Один из редких моментов живого театра Соня  Нади Лумповой. Возможно потому, что для нее режиссер придумал интересный ход. Соня – незаметная серая мышка, вечный подросток – и именно как к ребенку к ней относится доктор Астров, не приминув время от времени приголубить, как  утешают обычно детей. А она хватается за эти  невольные проявления симпатии,  тоже совсем по-детски пытаясь продлить мгновение. По- детски, потому что на самом деле, совсем не наивная, и все прекрасно понимает, но, как сказаано в другой пьесе Чехова, стойко продолжает нести свой крест. Хотя и не верует. Карикатурный  Серебряков  вообще кажется анахронизмом – играют старого ноющего подагрика, немного в духе мольеровского Мнимого больного.

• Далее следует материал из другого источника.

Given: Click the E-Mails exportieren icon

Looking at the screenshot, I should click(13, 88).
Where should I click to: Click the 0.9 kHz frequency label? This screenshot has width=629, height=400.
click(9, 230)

Непонятно, что в нем некогда, пусть давно, мог увидеть Войницкий, за что полюбила Елена…

После антракта нянька Марина бродит, собирая в целлофановый мешок пластиковые бутылки из-под воды. « Вероятно, современная отсылка к проблемам  загрязнения окружающей среды, чутко подмеченным режиссером », – подумала я (а вот драматург Одеона, тоже впервые видевший спектакль,  считает, что речь идет о социальной экологии:  Марина собирает, потому что сродни клошарам Парижа, которые возятся в мусоре).

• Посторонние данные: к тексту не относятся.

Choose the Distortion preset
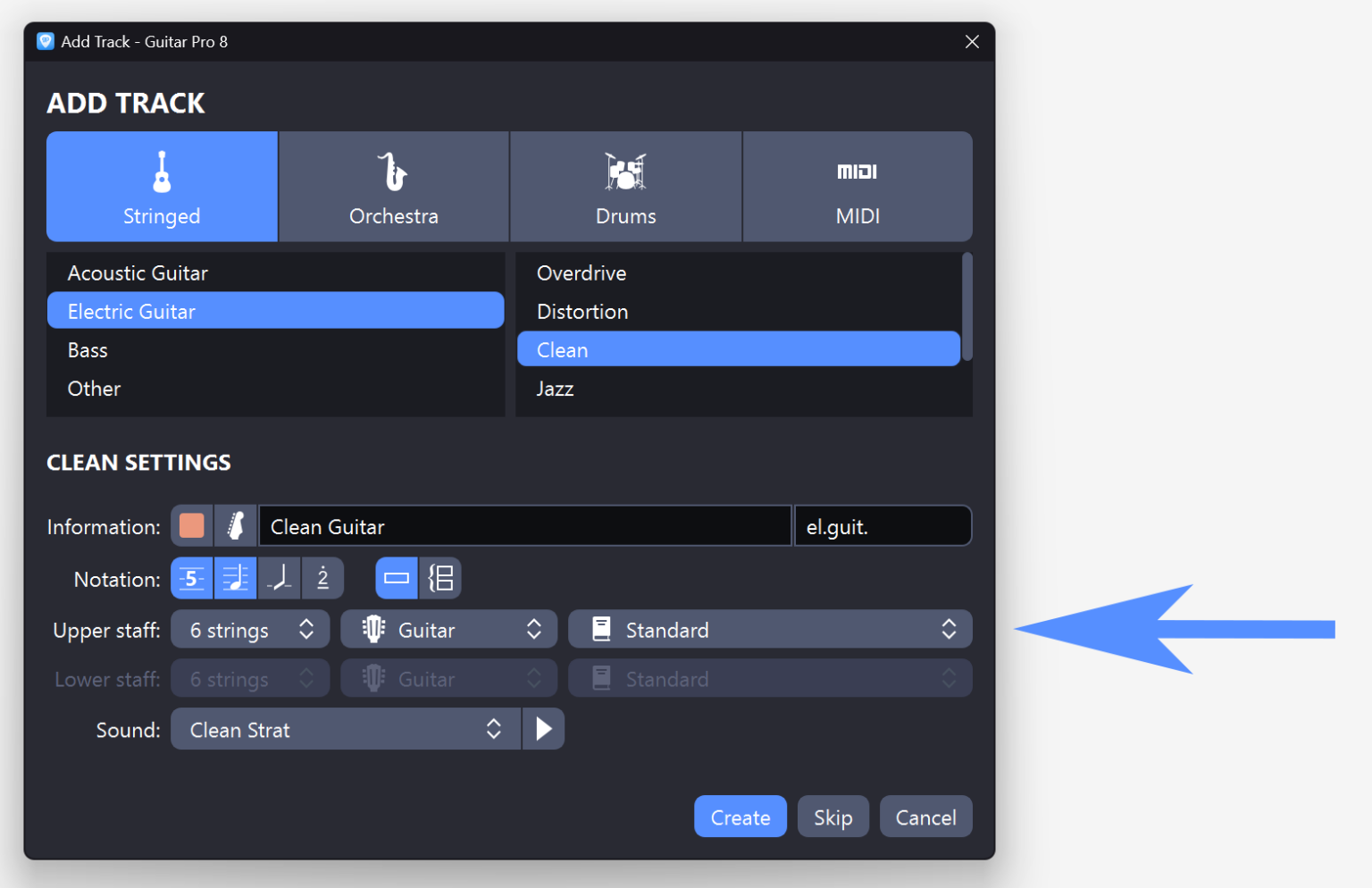 pos(739,311)
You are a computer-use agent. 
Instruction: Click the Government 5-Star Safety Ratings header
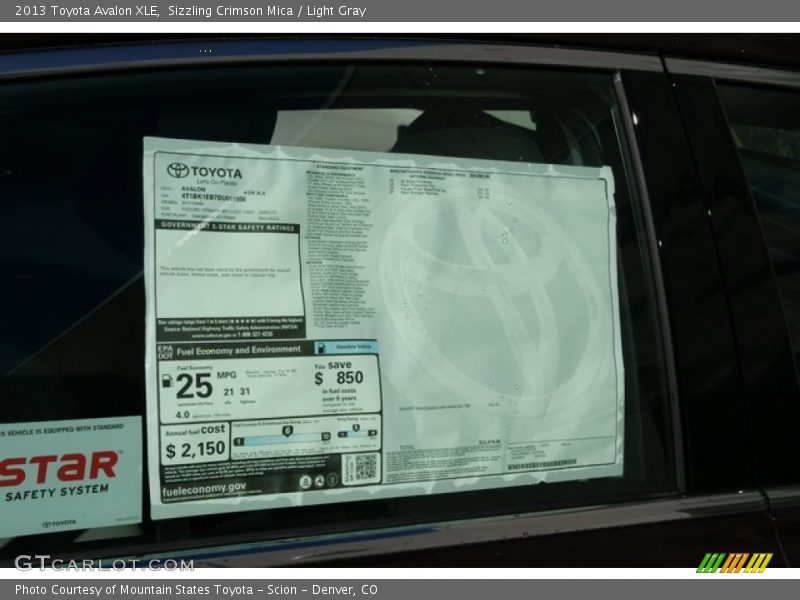tap(228, 227)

Стефан Брауншвейг предложил нам талантливо поставленный, сыгранный первоклассными актерами вариант хорошо  сделанной пьесы. Радоваться по этому поводу или нет, каждый решает сам. Да, кстати, даже пресловутая  экологическая тема, о которой много говорил режиссер, как о главной, в  самом спектакле  как-то не считывается, явно уступая по значимости любовным драмам. Принимали тепло, правда, зал был в основном русский.

В общем, Русские сезоны, братцы. Поехали…Небольшой репортаж от Европейской Афиши с вечера открытия Русских сезонов (Владимир Мединский передает французскому министру культуры Франку Ристеру (Franck Riester) символ Русских сезонов 2020 – пламенеющую жар-птицу, ликующий прием спектакля на премьере и похвальное слово Стефана Брауншвейга  русской труппе).

Много говорили про Дягилева и его Русские сезоны. Но все-таки не будем забывать, что Дягилев привозил в Париж не традиционные крепкие спектакли, а то, что здесь до него никто  не  делал.  Он, по сути, придумывал театр будущего, совершил настоящую эстетическую революцию. После его Сезонов в Париже не только искусство балета и оперы, но и театр вообще станут другими.